Interactive problems shortlist

[•Cosmin]

http://infoarena.ro/blog/shortlist-interactive

[•a_h1926]

1.We will use binary search among the first k elements in the first sequence and we will assume that the selected element is also the k-th element in both arrays. To check this, we will use a binary search in the second sequence to count how many elements are less than the current one. If the index of the current element and the result of the 2nd binary search sum up to k, we found the result, if it is less than k we need to seek for a greater element, and if it is greater than k we have to search for a smaller one. However, this solution assumes that the k-th element is awlays in the first sequence, which is false. To solve this case, we will do the following: if at any moment, the search gives us that there are exactly k-1 elements in both sequences less than or equal to the current one, we only need to check if the next element in the second sequence is less than the next element in the first sequence, and if yes, we found the solution (which is in the second sequence). The worst-case number of steps is logN * (1 + logM).

4.We set the current minimum and current maximum equal to the first element. Now, we take pairs of elements (2-3, 4-5, etc.). For each pair, we compare the elements to see which one is less, then we compare the smaller one with the current minimum and the greater one with the current maximum and update them. For every 2 elements we make 3 comparisons, so the total number of comparisons is 3 * N / 2.

7.We will use a torunament-like strategy. Let x and y be two distinct persons in the group. We will make both queries x->y and y->x and will analize each result. There are four possible outcomes:
I.x knows y and y knows x. Neither of them is a candidate for a celebrity (since the celebrity doesn’t knows anybody).
II.x doesn’t knows y and y doesn’t know x. Neither of them is a candidate for a celebrity (since the celebrity is knows by everybody).
III.x knows y and y doesn’t know x (the fourth case is symmetrical and can be treated the same way). In this case, x can’t be a celebrity, but y might be. If initially we have N candidates for being a celebrity and make the comparisons 1-2, 3-4, ..., (N – 1)-N (or we leave N out if N is odd), we will have at most [N/2] (or [N / 2] + 1 if N is odd) remaining candidates. We repeat the process untill we have only one candidate, for which we can check with 2 * (N – 1) queries to see if it is indeed known by everybody and doesn’t know anybody. The total number of queries is 2 * (N - 1) + 2 * N * logN.

(DATA SEGMENT)
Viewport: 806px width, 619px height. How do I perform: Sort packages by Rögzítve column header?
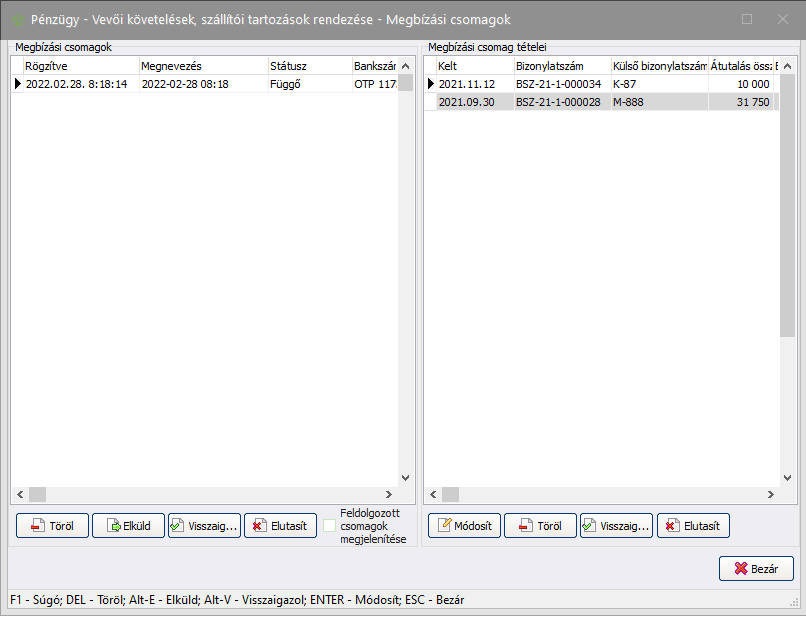pyautogui.click(x=79, y=66)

(WORK INSTRUCTIONS)
1 - Which formulas does the interactive problems thread give for the worst-case or total number of steps, comparisons, or queries? List each one.
2 - Please continue the interactive problems thread from its final sentence.

(THE RESULTS)
1 -
- logN * (1 + logM)
- 3 * N / 2
- 2 * (N - 1) + 2 * N * logN

2 -
[•Vman]

1.We will use binary search among the first k elements in the first sequence and we will assume that the selected element is also the k-th element in both arrays. To check this, we will use a binary search in the second sequence to count how many elements are less than the current one. If the index of the current element and the result of the 2nd binary search sum up to k, we found the result, if it is less than k we need to seek for a greater element, and if it is greater than k we have to search for a smaller one. However, this solution assumes that the k-th element is awlays in the first sequence, which is false. To solve this case, we will do the following: if at any moment, the search gives us that there are exactly k-1 elements in both sequences less than or equal to the current one, we only need to check if the next element in the second sequence is less than the next element in the first sequence, and if yes, we found the solution (which is in the second sequence). The worst-case number of steps is logN * (1 + logM).

I don't think you need the second binary search. Since you are at position p in the first array and all the elements are distinct you may only want to check position k-p and k-p-1 in the second array.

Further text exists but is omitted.